Monthly Archives: July 2011

Lemon Blueberry Muffins

I can recall many a bygone summer punctuated by berry picking. Just a stone’s throw from the edge of Vancouver proper unfolds seemingly endless opportunities to pick your own fruit. Nearly any berry you could want, you can pick, if the time is right. As the thermometer rises, and the sun does its magic, the region swells with fruit, ripened and ready to be plucked by the adventurous, the frugal and sometimes the unwilling. (The unwilling being myself and my niece Justine, who is only 5 years younger than me.)

As kids, we hated it, dreaded it.

The car ride: too hot with bare legs sticking to the seats, and seat belt buckle burns. The farms themselves: there was always a dodgy looking old guy or a ferocious seeming dog. The blazing sun: high sun, sweltering down on us, shoulders and backs peeling despite the slick of sunscreen and the embarrassingly wide brimmed hats. The bugs: at every turn there were spider webs to get ensnared in, sometimes with spiders. Or grasshoppers whizzing and clicking and zipping up the leg of your shorts. Or snakes. The reach: we were kids so we were short (we still are) so leaning into brambles, bushes and rows upon rows of shrubbery to reach up-high clusters of berries meant falling into them, crushing your plastic ice cream pail, losing your hat, likely swallowing a spider and getting leapt upon by any manner of creature. The work: this was hard labour, man. Minutes dragged by, hours felt like days and had we not been so creeped out by the flying, biting stinging things we would have just laid down under the bushes and waited for it to be done.

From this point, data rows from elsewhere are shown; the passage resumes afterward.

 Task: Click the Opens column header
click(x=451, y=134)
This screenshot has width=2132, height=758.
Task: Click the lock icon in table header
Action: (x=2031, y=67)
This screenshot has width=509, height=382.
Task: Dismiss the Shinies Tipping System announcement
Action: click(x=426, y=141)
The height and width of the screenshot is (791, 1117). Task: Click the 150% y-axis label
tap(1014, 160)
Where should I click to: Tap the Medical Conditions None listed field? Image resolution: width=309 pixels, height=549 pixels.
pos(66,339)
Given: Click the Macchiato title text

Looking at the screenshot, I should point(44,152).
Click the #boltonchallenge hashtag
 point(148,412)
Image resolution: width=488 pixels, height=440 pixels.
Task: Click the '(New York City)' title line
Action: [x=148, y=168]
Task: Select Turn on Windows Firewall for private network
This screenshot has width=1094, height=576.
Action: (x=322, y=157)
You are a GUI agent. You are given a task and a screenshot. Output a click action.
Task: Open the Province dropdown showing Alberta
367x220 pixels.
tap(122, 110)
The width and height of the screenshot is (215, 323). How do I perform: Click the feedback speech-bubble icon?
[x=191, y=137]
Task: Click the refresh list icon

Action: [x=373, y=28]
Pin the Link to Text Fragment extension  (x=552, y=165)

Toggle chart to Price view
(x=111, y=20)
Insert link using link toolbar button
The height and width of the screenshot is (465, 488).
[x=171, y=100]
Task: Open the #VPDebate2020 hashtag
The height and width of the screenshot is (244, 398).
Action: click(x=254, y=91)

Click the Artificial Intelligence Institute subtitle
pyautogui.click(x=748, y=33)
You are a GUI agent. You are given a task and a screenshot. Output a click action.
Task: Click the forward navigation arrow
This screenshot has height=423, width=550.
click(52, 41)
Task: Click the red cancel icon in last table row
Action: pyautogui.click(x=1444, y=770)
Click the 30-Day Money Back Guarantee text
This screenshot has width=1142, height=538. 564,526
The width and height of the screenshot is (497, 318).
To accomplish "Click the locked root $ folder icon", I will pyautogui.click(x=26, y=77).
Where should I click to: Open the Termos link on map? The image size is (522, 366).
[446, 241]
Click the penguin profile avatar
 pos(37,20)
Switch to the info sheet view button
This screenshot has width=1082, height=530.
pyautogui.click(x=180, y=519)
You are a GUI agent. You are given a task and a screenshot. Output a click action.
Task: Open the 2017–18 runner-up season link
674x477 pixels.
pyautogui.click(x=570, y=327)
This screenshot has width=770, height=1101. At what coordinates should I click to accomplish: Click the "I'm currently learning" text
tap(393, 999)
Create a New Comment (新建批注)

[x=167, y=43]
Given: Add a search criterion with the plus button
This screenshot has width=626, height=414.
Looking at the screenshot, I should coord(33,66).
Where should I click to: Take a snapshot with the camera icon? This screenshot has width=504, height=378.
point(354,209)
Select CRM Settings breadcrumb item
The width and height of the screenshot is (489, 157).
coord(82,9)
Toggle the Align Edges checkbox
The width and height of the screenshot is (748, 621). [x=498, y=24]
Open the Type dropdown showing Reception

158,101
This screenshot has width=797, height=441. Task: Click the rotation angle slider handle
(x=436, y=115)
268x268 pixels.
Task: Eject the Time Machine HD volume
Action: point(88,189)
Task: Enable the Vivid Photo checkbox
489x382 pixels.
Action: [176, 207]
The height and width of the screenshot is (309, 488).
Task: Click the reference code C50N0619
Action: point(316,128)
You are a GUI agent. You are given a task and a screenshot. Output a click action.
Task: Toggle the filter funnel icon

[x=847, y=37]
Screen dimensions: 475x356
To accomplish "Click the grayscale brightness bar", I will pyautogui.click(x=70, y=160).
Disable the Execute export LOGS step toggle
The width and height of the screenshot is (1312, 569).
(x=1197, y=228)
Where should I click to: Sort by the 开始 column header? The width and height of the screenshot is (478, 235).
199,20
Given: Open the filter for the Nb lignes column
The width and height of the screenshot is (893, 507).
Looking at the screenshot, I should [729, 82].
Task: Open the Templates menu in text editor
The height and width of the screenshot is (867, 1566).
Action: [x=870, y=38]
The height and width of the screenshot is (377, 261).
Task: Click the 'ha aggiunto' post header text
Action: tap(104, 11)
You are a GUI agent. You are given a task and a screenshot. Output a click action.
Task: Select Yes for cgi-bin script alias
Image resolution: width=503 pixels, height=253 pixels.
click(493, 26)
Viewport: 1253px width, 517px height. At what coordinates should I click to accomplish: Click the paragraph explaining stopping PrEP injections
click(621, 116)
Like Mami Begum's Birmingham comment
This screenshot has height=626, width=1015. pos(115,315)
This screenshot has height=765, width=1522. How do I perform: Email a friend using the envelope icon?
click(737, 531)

However did we make it through?

In reality it was never as bad as we remembered.Those car rides were filled with games of 20 questions, rock paper scissors and singing along to the radio. The farms were a change of pace from our city homes and the dogs, although full of bark, were never filled with bite. And the sun? We lived for midday sun. Justine would turn an impressive deep caramel and I would freckle — peeling sunburns and comparing tan lines was all part of the fun. The bugs were bad, the snakes were thrilling and while the grown ups were rows away from us, chatting, steadily filling their pails, we could be rambunctious, squealing at the sight of a wasp, chasing a snake, or poking spiders’ webs with sticks, only to shriek and recoil if they moved. Was it work? Not at all, it was a day outside with all the berries we could possibly eat.

As an adult, I now appreciate the work of picking berries, whether it’s me who picks them, or whether I just pick them up at the market. Either way, I have a better perspective on what it takes for local farmers to grow, produce, harvest, and sell their fruit. I’m also no longer “unwilling” to stop by a u-pick and fill an old ice cream pail or two on a sunny weekend afternoon. What changed? Well, now I get to do things with the pickings. Jams, tarts, cereal toppers, or muffins. The culinary options abound with fresh, seasonal fruit. It’s a short season, we may as well get all of it that we can – even if that means battling the grasshoppers, sidestepping snakes or even feeling like a kid again.

Lemon Blueberry Muffins

Since these little gems are not made by the “muffin method” they have a more classically cake-like crumb to them and they transform into loaf very well. Make this recipe as 2 loaves, 24 muffins or 1 loaf and 12 muffins.

preheat oven to 350°

1-3/4 C all purpose flour

2 Tbsp baking powder

a scant 1/8 tsp nutmeg (just a little pinch)

1/4 tsp salt

1 C yoghurt

2 Tbsp lemon juice

1 Tbsp vanilla

zest of 2 lemons, finely grated

1/2 C butter or margarine

1 C sugar

3 eggs, beaten

1 -1/2 C fresh blueberries

In a medium bowl, sift together the flour, salt, baking powder and nutmeg. Set aside. In a small bowl, mix the yoghurt, lemon juice and vanilla together. Set aside. Cream together the butter, lemon zest and sugar until pale and fluffy. Add the beaten eggs one at a time. Once the eggs are incorporated, mix in one third of the flour mixture then one half of the yoghurt. Repeat, alternating until all the flour and yoghurt mixtures are blended. Carefully fold in the blueberries. Scrape the batter into prepared (greased and floured) loaf tins or into muffin pans.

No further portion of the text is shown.